Texto selecionado:
A gestante em questão optara voluntariamente pelo parto domiciliar. Ricardo e Neusa asseguram que seguiram rigorosamente todos os padrões de segurança e de cautela estabelecidos para esses casos. Convém lembrar que o médico é um dos pioneiros e referência nessa técnica no Brasil, tendo feito mais de dois mil partos anteriormente, em uma carreira de 30 anos.
Em nosso país, cerca de 98% dos partos são feitos em hospitais. Mesmo assim, a taxa de mortalidade neonatal – entre o momento do nascimento e os 27 dias seguintes – é muito grande e varia bastante dependendo da região geográfica. Os melhores resultados são verificados no Sul, com a perda de 6,2 a cada mil nascidos vivos e a pior está no Norte, com 22,3 mortes. No mundo todo, aproximadamente um milhão de bebês morrem no mesmo dia em que nascem, todos os anos.

Registros extraídos de um conjunto de dados
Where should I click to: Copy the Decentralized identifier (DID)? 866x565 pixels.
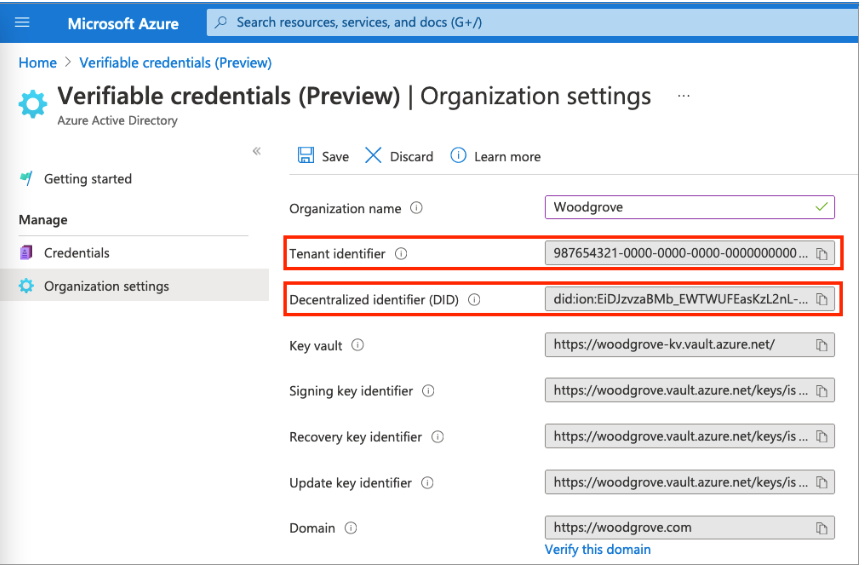[821, 299]
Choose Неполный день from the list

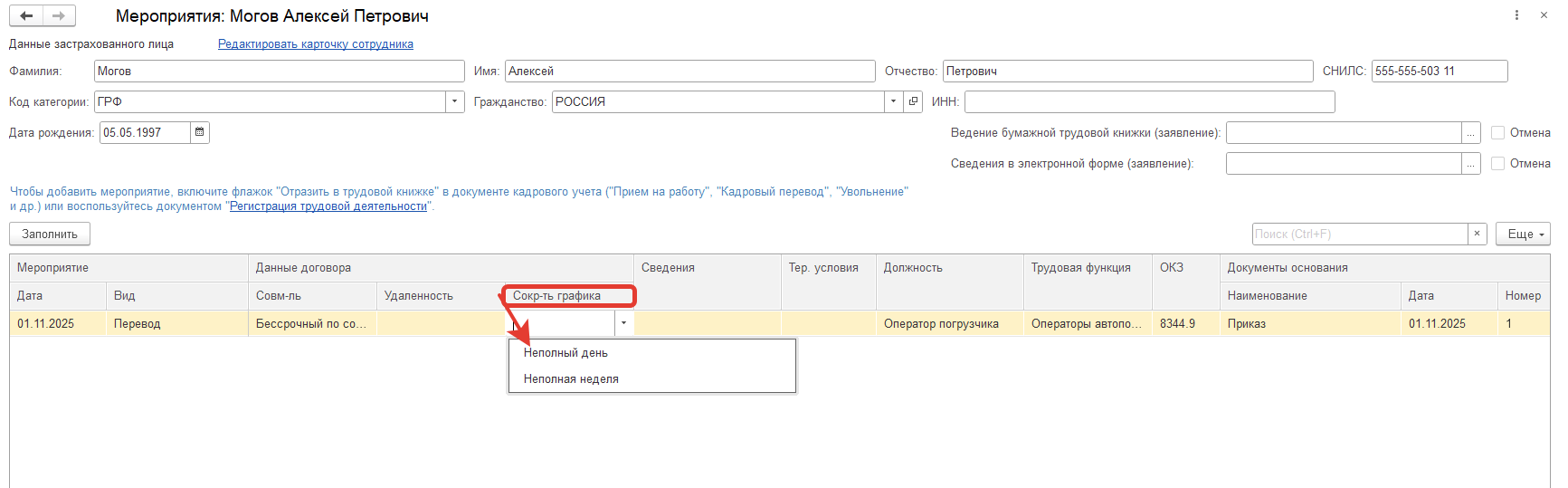coord(565,353)
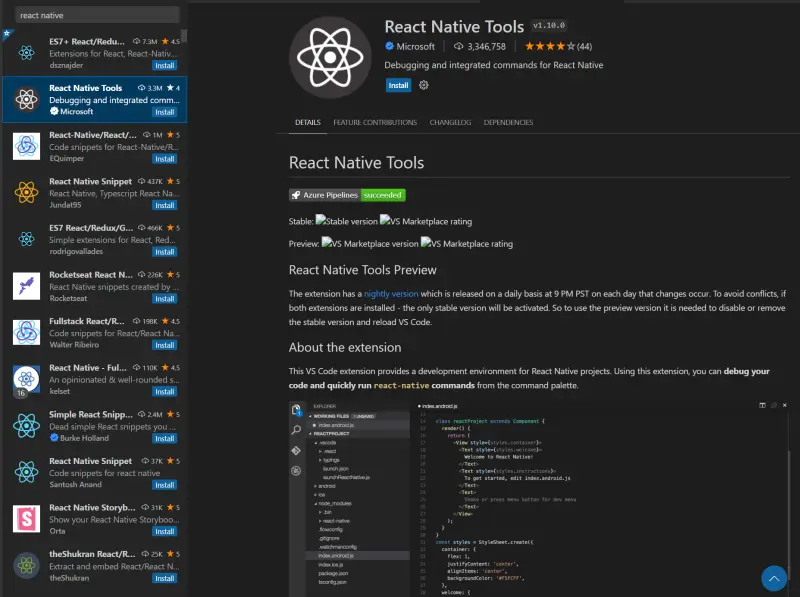Image resolution: width=800 pixels, height=597 pixels.
Task: Click the large React Native Tools logo
Action: pyautogui.click(x=330, y=59)
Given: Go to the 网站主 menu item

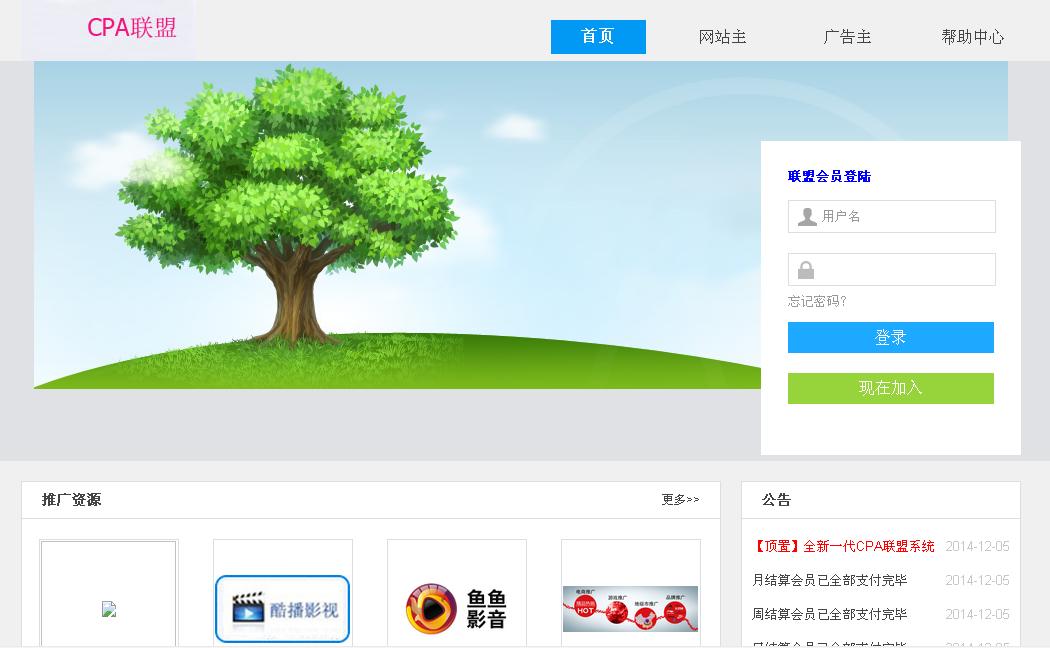Looking at the screenshot, I should 722,37.
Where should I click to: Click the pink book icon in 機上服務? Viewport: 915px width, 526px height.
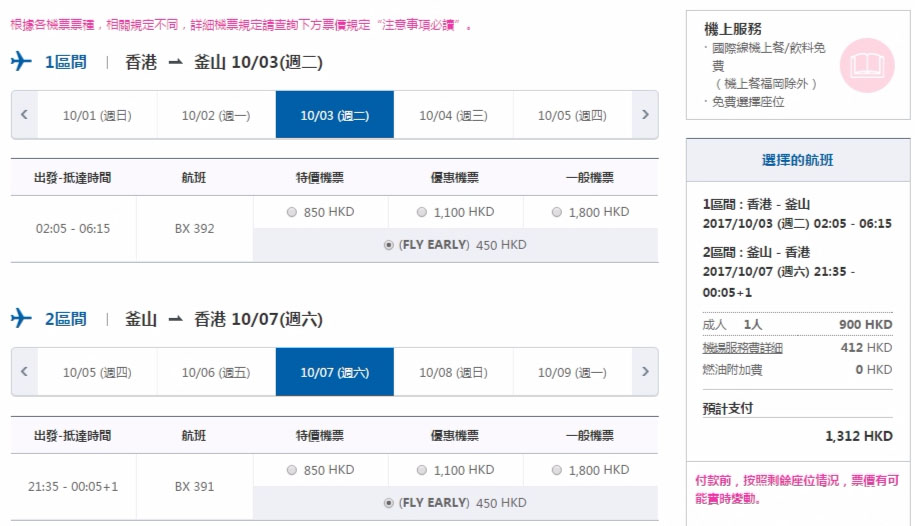tap(867, 65)
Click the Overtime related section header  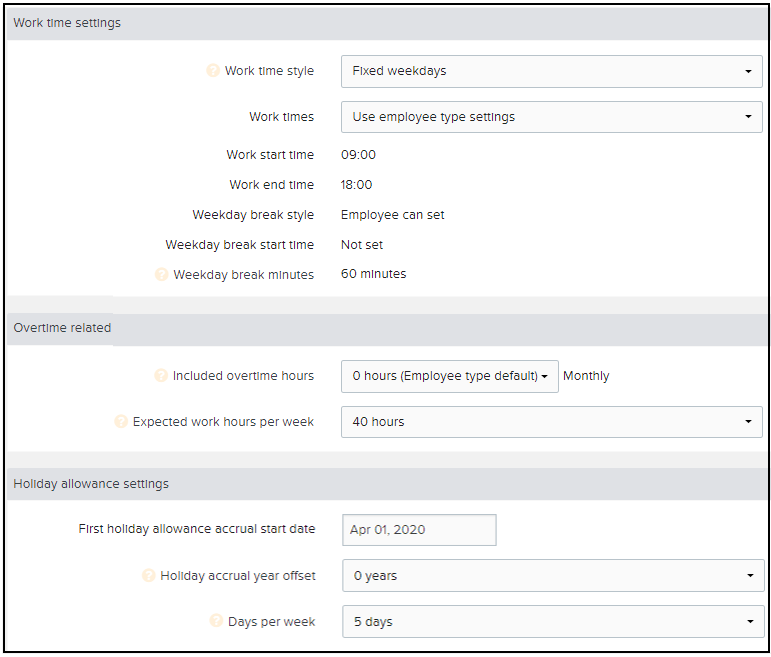pos(62,328)
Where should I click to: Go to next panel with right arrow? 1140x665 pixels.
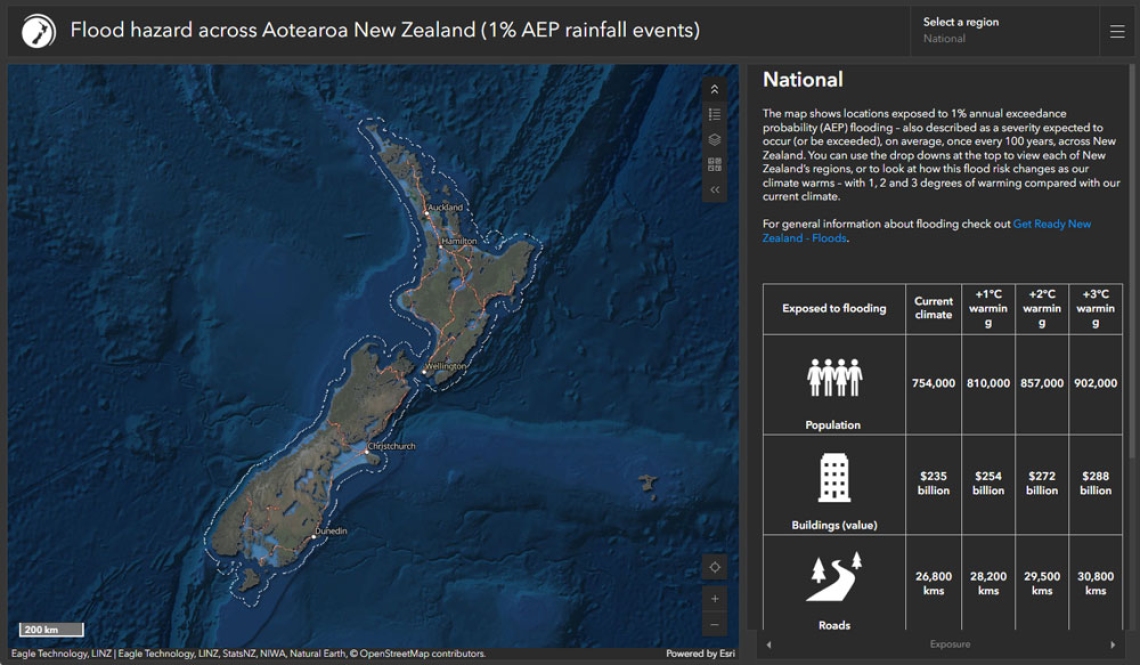[x=1112, y=645]
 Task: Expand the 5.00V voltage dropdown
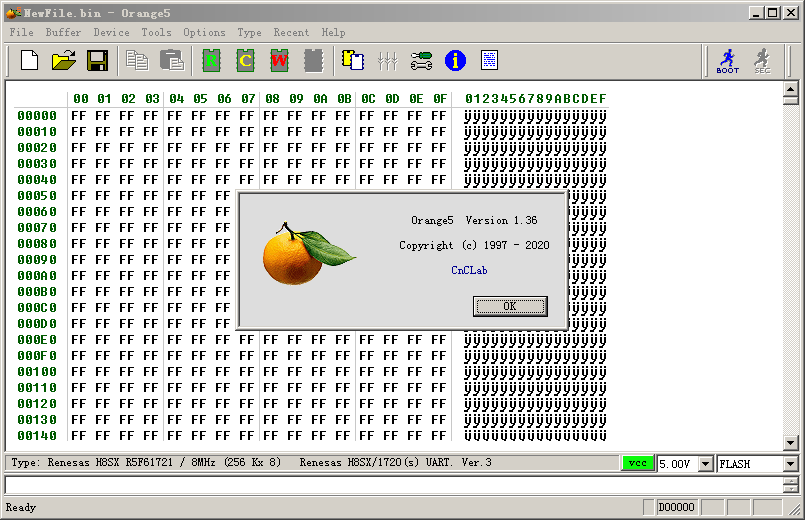click(705, 464)
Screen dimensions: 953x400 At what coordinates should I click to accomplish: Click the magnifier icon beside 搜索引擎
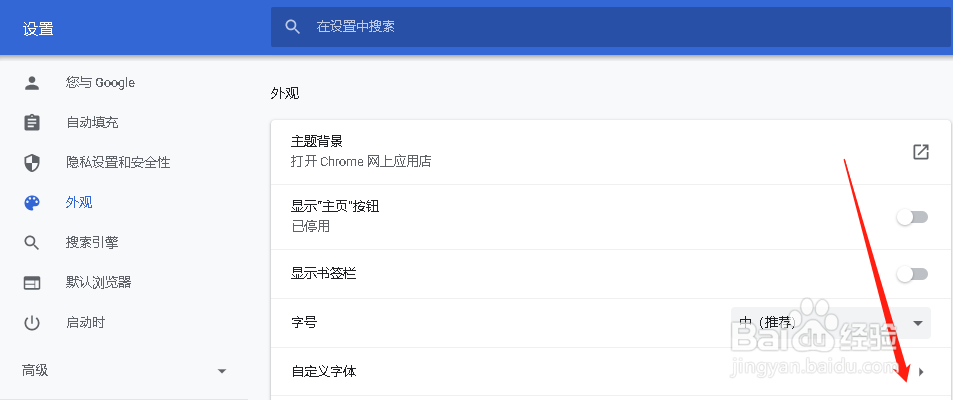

O que fazer: De acordo com o texto sobre parto domiciliar e mortalidade neonatal, em que região do Brasil se encontra a pior taxa de mortalidade neonatal? Use somente o texto para responder.

Exercício resolvido: No Norte, com 22,3 mortes.